At the beginning of this year, David Cameron announced plans to make it easier for employers to fire workers. By increasing the length of service from one year to two before a hearing can be called following dismissal, and by reducing the sick pay, redundancy pay and compensation amounts employees can claim for, Cameron said that these relaxations in employment laws would make companies see less risk in hiring more people, and this would also ‘get rid of the bad’ to let in the skilled employees.

David-Cameron1

However, allowing employers to fire employees more easily by cutting red tape does not solve the problem of a lack of jobs. Further, the report that David Cameron commissioned from Adrian Beecroft in support of law relaxation was admittedly based on a ‘hunch’ rather than economic proof or explanation:

“Quantifying the loss of jobs arising from the burden of regulation, and the economic value of those jobs, is an impossible task…How many more businesses would there be, how many people would they employ, how many more people would existing businesses employ, how profitable would all these businesses be? Who knows?”

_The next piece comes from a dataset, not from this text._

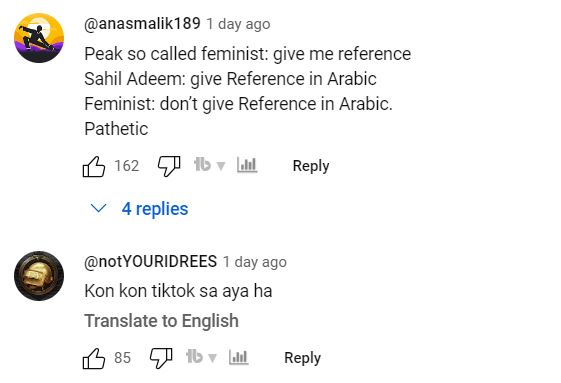Like the comment by @anasmalik189

(94, 166)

Yet, Cameron pressed to apply these measures, insisting that America had relaxed it’s laws and seen a drop in unemployment. But, while the US remained relatively stagnant in it’s position, Germany halved it’s unemployment figures whilst maintaining much stronger laws and regulations for employers.

Whilst Cameron was forced to retreat on these plans by deputy Prime Minister Nick Clegg, the subject has surfaced again a few times, with support from Vince Cable and some Tory Ministers. Still, changes to laws like this during a fragile recovery will only cause anxiety for workers who feel the threat of losing their jobs on top of the hardship of the current climate. It also assumes the employer acts in employee interests which has been disproven time and time again, says lawyer Edward Cooper:

“An underlying assumption in these proposals is that employers all act reasonably. We see day in and day out that employers do not always act reasonably, especially when there is money to be saved.”

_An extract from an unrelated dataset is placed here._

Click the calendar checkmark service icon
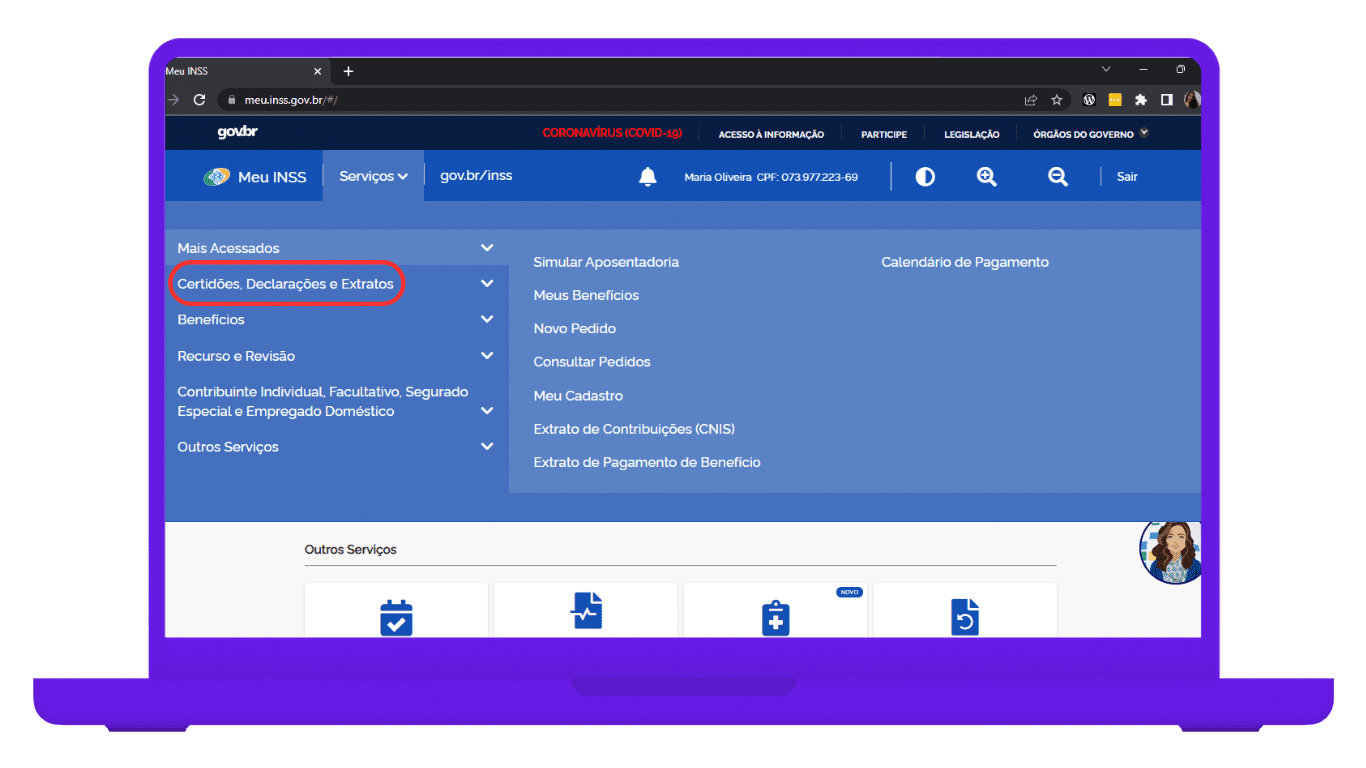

Edward Cooper, Channel 4, 2012

Despite these proposals being put on the back burner, changes to employment tribunal fees were passed in July this year, meaning that employees seeking justice, investigation, hearing or tribunal would now have to pay to have their case heard. Again, at a time of fragility for the market, this put employees on the back foot should they be treated unfairly by their employer.

Under the new rules, it would cost £160-250 to lodge a claim and a further £230-950 if the claim goes to court, which is usually the case with claims such as unfair dismissal or discrimination. The Ministry of Justice also charge £1200 for a full hearing if people want to challenge the decision of an employment tribunal.

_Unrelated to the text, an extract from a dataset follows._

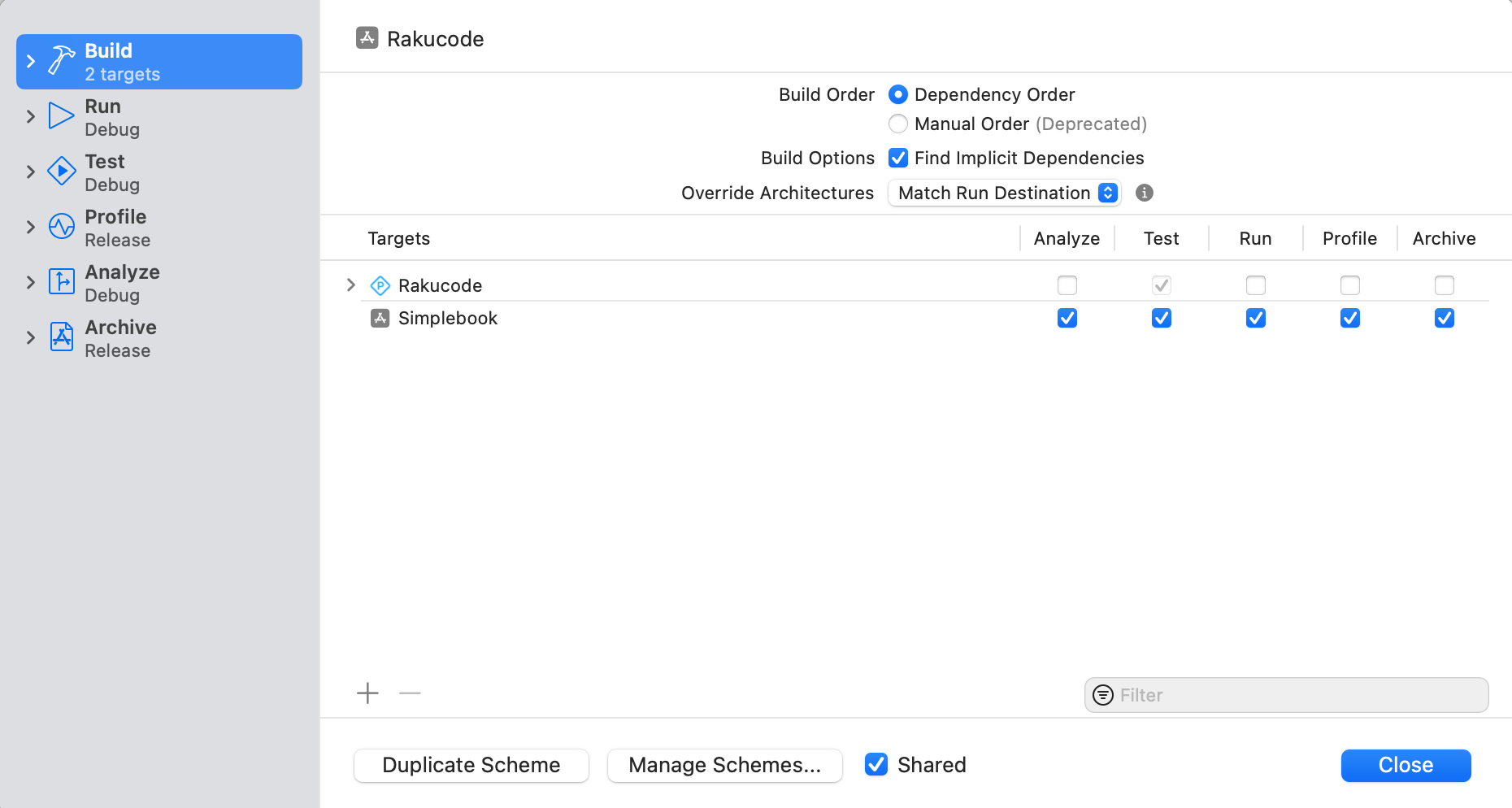Click the Profile instrument icon in sidebar

click(x=62, y=227)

Government have said that these fees were brought in to encourage ‘mediation’ and negotiation without the Courts, in the hope more cases could be settled outside the legal system.

However, these fees are attacks on the employee’s rights alone, and only make it harder for employees to fight companies who often already have the upper hand. The fees give companies more leeway to treat employees unfairly, in the hope they cannot afford to bring them to justice. For some grievances, the cost is more than the money an employee feels they are owed, but could count highly as a case for morality or discrimination and be important in ensuring a company is reprimanded for treating someone unfairly.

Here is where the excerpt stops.